That is a fair perspective, but I think it is all about how you present your work. I do not agree that open source development is not regarded as worthy in today’s academia. It is not regarded as the only worth, but nowadays it is clear that having open source contributions matters positively in academia. Still not as positively as papers, but definitely positively.
I can offer a counter-argument that may make you reconsider:
It’s true that contributing to an existing piece of work means you are not contributing to your own name. However, by contributing to an existing piece, you become part of this piece. Let’s say that 10,000 users (which is thankfully by now a measurable number) use packages A,B,C and you have become a significant contributor to these three packages by doing lots of pull requests. You cannot claim that these packages are your work but you can claim that you have provided accessibility and improved them in a meaningful way. You can also prove collaboration skills as well in this way, as if you contribute often people get to know you and can vouch for you.
The alternative way is that you do not become part of these packages but you have your own blogpost. First, how do you establish the impact of this blogpost? I guess you could measure the readership, but it is not as concrete as package usage. But in any case, it is unlikely that the readership of a blogpost about a package would be higher than the users of the package itself, so in the numbers game you will be at a loss. In this path, people also get to know you, but it would be hard to vouch for you, because here the people that get to know you are front-end users, while in the previous scenario they are the developers, and therefore their “vouching” counts more when it comes to evaluation.

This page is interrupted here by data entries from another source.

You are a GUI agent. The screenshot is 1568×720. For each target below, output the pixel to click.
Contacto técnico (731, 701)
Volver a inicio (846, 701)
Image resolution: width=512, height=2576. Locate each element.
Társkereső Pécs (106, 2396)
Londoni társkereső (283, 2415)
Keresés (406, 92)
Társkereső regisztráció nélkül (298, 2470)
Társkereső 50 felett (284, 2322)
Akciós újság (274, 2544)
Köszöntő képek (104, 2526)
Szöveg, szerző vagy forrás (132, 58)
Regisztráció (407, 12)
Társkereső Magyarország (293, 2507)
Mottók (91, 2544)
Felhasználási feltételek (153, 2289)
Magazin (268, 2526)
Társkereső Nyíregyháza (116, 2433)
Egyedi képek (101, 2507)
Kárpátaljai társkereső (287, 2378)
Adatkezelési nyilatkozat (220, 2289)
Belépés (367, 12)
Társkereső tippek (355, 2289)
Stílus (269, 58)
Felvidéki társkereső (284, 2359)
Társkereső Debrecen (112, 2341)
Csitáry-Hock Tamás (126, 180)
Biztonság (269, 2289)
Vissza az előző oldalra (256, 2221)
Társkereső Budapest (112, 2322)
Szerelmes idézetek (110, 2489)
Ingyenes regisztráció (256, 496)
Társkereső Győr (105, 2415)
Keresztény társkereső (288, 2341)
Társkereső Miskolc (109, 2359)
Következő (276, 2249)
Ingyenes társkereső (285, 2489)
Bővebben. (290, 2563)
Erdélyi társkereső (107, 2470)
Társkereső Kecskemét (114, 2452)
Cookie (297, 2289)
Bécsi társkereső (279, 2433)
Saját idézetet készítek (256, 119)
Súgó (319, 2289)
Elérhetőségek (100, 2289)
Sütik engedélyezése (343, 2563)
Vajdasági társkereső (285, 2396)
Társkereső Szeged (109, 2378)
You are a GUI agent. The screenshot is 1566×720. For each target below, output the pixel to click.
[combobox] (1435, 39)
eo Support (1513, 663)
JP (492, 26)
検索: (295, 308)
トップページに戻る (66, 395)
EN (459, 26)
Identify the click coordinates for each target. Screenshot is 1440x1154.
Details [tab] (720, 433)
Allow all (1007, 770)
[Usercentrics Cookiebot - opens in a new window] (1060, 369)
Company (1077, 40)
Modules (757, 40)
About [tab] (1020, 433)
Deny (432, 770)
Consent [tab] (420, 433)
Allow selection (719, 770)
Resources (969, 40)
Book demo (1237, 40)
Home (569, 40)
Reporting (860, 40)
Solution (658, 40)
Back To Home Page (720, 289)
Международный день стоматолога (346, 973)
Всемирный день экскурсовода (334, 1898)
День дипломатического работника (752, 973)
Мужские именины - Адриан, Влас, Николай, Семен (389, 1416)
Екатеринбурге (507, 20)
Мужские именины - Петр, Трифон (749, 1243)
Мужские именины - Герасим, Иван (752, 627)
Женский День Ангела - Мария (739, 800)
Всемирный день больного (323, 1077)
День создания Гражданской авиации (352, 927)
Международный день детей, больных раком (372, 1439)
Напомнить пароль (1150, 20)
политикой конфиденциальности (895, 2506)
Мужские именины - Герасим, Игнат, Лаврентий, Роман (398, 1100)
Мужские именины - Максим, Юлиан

So, the question is, what would you value more in an imaginary application of your self to your self:
- I have written my own blog posts
- I am part of something larger
To put it in an academic allegory, which one would you value more:
- I’ve written my own papers without co-authors but with few citations
- I am part of papers with a handful of co-authors but with a lot of citations
You can argue for advantage of either, so I really think it is up to how you present your work. If I’d present documentation improvements I would say “I had a lasting impact on the quality and accessibility of a software by directly improving its documentation (which is the starting point for most users). This way I also learned to work with the core dev team.” which for me personally is a stronger statement than “I have a clear knowledge of a software and I can share this knowledge with others that may come across my blog”.
I think it is a good idea to add the same timestamps in the examples of a documentation, if you could foresee that they may break in the future. I haven’t done it so far, but now that you mention it, I definitely should. Or perhaps I could use Documenter.jl/Literate.jl to put an automatic stamp of when the code was run last.